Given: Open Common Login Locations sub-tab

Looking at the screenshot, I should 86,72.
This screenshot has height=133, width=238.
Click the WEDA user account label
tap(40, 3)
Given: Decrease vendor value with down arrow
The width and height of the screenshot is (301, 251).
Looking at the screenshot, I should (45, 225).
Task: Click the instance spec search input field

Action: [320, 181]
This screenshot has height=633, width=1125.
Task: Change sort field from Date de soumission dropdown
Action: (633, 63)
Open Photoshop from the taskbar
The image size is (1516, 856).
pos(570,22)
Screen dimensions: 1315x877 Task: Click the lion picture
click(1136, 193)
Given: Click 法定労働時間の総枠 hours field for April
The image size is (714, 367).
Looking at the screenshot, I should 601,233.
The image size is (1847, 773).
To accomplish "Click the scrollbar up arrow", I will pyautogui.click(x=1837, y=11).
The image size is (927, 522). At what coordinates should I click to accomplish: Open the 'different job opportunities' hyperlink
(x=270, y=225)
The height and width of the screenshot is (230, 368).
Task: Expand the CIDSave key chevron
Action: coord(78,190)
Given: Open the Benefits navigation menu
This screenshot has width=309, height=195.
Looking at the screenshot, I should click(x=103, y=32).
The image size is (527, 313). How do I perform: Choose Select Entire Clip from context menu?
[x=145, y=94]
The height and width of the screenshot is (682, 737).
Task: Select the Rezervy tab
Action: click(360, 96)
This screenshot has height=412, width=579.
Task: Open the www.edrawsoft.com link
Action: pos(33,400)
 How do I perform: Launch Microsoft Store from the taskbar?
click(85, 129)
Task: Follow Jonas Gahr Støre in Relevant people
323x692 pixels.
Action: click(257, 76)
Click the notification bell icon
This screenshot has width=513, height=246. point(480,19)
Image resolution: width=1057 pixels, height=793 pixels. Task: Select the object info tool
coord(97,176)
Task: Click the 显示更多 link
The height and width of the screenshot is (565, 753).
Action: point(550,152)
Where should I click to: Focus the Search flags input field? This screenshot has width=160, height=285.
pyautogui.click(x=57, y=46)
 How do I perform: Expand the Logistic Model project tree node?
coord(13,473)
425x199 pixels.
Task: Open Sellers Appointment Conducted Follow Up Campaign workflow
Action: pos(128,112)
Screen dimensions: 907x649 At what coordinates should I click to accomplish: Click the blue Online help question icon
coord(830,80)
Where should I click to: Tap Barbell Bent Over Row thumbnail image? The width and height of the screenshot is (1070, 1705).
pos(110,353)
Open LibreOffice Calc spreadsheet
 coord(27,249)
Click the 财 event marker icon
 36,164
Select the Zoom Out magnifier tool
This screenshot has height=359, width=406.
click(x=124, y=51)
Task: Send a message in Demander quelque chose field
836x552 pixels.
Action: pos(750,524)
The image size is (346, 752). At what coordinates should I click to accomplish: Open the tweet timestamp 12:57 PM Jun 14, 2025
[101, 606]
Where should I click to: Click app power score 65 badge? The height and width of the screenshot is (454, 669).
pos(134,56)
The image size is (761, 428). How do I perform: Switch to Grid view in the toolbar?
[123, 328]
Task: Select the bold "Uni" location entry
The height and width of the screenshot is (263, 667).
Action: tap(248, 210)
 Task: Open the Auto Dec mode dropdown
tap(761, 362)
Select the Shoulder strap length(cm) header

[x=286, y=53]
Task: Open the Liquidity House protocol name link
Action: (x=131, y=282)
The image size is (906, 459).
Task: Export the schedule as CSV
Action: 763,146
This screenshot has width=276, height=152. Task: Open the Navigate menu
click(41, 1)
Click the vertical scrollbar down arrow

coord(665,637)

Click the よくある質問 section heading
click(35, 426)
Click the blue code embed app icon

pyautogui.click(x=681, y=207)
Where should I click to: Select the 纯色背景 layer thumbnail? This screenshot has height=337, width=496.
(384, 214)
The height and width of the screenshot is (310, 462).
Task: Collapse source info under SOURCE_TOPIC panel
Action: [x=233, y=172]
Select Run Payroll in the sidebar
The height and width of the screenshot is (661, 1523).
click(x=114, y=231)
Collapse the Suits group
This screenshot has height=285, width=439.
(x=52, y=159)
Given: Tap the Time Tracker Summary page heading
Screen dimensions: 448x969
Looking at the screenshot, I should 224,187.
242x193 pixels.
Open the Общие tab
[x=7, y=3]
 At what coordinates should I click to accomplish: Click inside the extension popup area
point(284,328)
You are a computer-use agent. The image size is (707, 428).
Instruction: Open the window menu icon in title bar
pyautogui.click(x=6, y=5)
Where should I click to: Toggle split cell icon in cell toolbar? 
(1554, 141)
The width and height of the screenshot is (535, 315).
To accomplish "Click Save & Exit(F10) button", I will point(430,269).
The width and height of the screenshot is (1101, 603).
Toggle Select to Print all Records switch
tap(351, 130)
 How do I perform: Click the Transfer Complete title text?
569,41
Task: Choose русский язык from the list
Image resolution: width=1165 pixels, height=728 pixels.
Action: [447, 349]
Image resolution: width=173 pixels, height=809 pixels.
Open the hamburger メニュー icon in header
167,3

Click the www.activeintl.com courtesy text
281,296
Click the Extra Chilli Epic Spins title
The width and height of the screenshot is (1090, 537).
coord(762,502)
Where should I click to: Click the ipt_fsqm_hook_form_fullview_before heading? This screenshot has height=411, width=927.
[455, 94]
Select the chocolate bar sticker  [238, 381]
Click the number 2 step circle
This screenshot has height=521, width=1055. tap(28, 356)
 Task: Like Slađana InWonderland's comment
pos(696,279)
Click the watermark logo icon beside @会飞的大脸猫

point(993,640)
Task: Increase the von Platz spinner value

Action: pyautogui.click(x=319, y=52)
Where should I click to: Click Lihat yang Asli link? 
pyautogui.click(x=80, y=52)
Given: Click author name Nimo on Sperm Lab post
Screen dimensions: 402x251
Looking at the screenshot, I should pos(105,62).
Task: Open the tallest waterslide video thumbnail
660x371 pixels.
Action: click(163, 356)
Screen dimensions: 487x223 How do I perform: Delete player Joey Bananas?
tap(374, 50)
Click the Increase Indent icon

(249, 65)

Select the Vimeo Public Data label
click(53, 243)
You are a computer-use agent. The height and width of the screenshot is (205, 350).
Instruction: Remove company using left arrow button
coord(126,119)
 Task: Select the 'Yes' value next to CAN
---*---
When you reach this point, go back and write out each record above exactly.

COMPLETED EXERCISE.
Given: Open Common Login Locations sub-tab

Looking at the screenshot, I should 86,72.
This screenshot has height=133, width=238.
Click the WEDA user account label
tap(40, 3)
Given: Decrease vendor value with down arrow
The width and height of the screenshot is (301, 251).
Looking at the screenshot, I should (45, 225).
Task: Click the instance spec search input field

Action: [320, 181]
This screenshot has height=633, width=1125.
Task: Change sort field from Date de soumission dropdown
Action: (633, 63)
Open Photoshop from the taskbar
The image size is (1516, 856).
pos(570,22)
Screen dimensions: 1315x877 Task: Click the lion picture
click(1136, 193)
Given: Click 法定労働時間の総枠 hours field for April
The image size is (714, 367).
Looking at the screenshot, I should 601,233.
The image size is (1847, 773).
To accomplish "Click the scrollbar up arrow", I will pyautogui.click(x=1837, y=11).
The image size is (927, 522). At what coordinates should I click to accomplish: Open the 'different job opportunities' hyperlink
(x=270, y=225)
The height and width of the screenshot is (230, 368).
Task: Expand the CIDSave key chevron
Action: coord(78,190)
Given: Open the Benefits navigation menu
This screenshot has width=309, height=195.
Looking at the screenshot, I should click(x=103, y=32).
The image size is (527, 313). How do I perform: Choose Select Entire Clip from context menu?
[x=145, y=94]
The height and width of the screenshot is (682, 737).
Task: Select the Rezervy tab
Action: click(360, 96)
This screenshot has height=412, width=579.
Task: Open the www.edrawsoft.com link
Action: pos(33,400)
 How do I perform: Launch Microsoft Store from the taskbar?
click(85, 129)
Task: Follow Jonas Gahr Støre in Relevant people
323x692 pixels.
Action: click(257, 76)
Click the notification bell icon
This screenshot has width=513, height=246. point(480,19)
Image resolution: width=1057 pixels, height=793 pixels. Task: Select the object info tool
coord(97,176)
Task: Click the 显示更多 link
The height and width of the screenshot is (565, 753).
Action: point(550,152)
Where should I click to: Focus the Search flags input field? This screenshot has width=160, height=285.
pyautogui.click(x=57, y=46)
 How do I perform: Expand the Logistic Model project tree node?
coord(13,473)
425x199 pixels.
Task: Open Sellers Appointment Conducted Follow Up Campaign workflow
Action: pos(128,112)
Screen dimensions: 907x649 At what coordinates should I click to accomplish: Click the blue Online help question icon
coord(830,80)
Where should I click to: Tap Barbell Bent Over Row thumbnail image? The width and height of the screenshot is (1070, 1705).
pos(110,353)
Open LibreOffice Calc spreadsheet
 coord(27,249)
Click the 财 event marker icon
 36,164
Select the Zoom Out magnifier tool
This screenshot has height=359, width=406.
click(x=124, y=51)
Task: Send a message in Demander quelque chose field
836x552 pixels.
Action: pos(750,524)
The image size is (346, 752). At what coordinates should I click to accomplish: Open the tweet timestamp 12:57 PM Jun 14, 2025
[101, 606]
Where should I click to: Click app power score 65 badge? The height and width of the screenshot is (454, 669).
pos(134,56)
The image size is (761, 428). How do I perform: Switch to Grid view in the toolbar?
[123, 328]
Task: Select the bold "Uni" location entry
The height and width of the screenshot is (263, 667).
Action: tap(248, 210)
 Task: Open the Auto Dec mode dropdown
tap(761, 362)
Select the Shoulder strap length(cm) header

[x=286, y=53]
Task: Open the Liquidity House protocol name link
Action: (x=131, y=282)
The image size is (906, 459).
Task: Export the schedule as CSV
Action: 763,146
This screenshot has width=276, height=152. Task: Open the Navigate menu
click(41, 1)
Click the vertical scrollbar down arrow

coord(665,637)

Click the よくある質問 section heading
click(35, 426)
Click the blue code embed app icon

pyautogui.click(x=681, y=207)
Where should I click to: Select the 纯色背景 layer thumbnail? This screenshot has height=337, width=496.
(384, 214)
The height and width of the screenshot is (310, 462).
Task: Collapse source info under SOURCE_TOPIC panel
Action: [x=233, y=172]
Select Run Payroll in the sidebar
The height and width of the screenshot is (661, 1523).
click(x=114, y=231)
Collapse the Suits group
This screenshot has height=285, width=439.
(x=52, y=159)
Given: Tap the Time Tracker Summary page heading
Screen dimensions: 448x969
Looking at the screenshot, I should 224,187.
242x193 pixels.
Open the Общие tab
[x=7, y=3]
 At what coordinates should I click to accomplish: Click inside the extension popup area
point(284,328)
You are a computer-use agent. The image size is (707, 428).
Instruction: Open the window menu icon in title bar
pyautogui.click(x=6, y=5)
Where should I click to: Toggle split cell icon in cell toolbar? 
(1554, 141)
The width and height of the screenshot is (535, 315).
To accomplish "Click Save & Exit(F10) button", I will point(430,269).
The width and height of the screenshot is (1101, 603).
Toggle Select to Print all Records switch
tap(351, 130)
 How do I perform: Click the Transfer Complete title text?
569,41
Task: Choose русский язык from the list
Image resolution: width=1165 pixels, height=728 pixels.
Action: [447, 349]
Image resolution: width=173 pixels, height=809 pixels.
Open the hamburger メニュー icon in header
167,3

Click the www.activeintl.com courtesy text
281,296
Click the Extra Chilli Epic Spins title
The width and height of the screenshot is (1090, 537).
coord(762,502)
Where should I click to: Click the ipt_fsqm_hook_form_fullview_before heading? This screenshot has height=411, width=927.
[455, 94]
Select the chocolate bar sticker  [238, 381]
Click the number 2 step circle
This screenshot has height=521, width=1055. tap(28, 356)
 Task: Like Slađana InWonderland's comment
pos(696,279)
Click the watermark logo icon beside @会飞的大脸猫

point(993,640)
Task: Increase the von Platz spinner value

Action: pyautogui.click(x=319, y=52)
Where should I click to: Click Lihat yang Asli link? 
pyautogui.click(x=80, y=52)
Given: Click author name Nimo on Sperm Lab post
Screen dimensions: 402x251
Looking at the screenshot, I should pos(105,62).
Task: Open the tallest waterslide video thumbnail
660x371 pixels.
Action: click(163, 356)
Screen dimensions: 487x223 How do I perform: Delete player Joey Bananas?
tap(374, 50)
Click the Increase Indent icon

(249, 65)

Select the Vimeo Public Data label
click(53, 243)
You are a computer-use agent. The height and width of the screenshot is (205, 350).
Instruction: Remove company using left arrow button
coord(126,119)
 Task: Select the 'Yes' value next to CAN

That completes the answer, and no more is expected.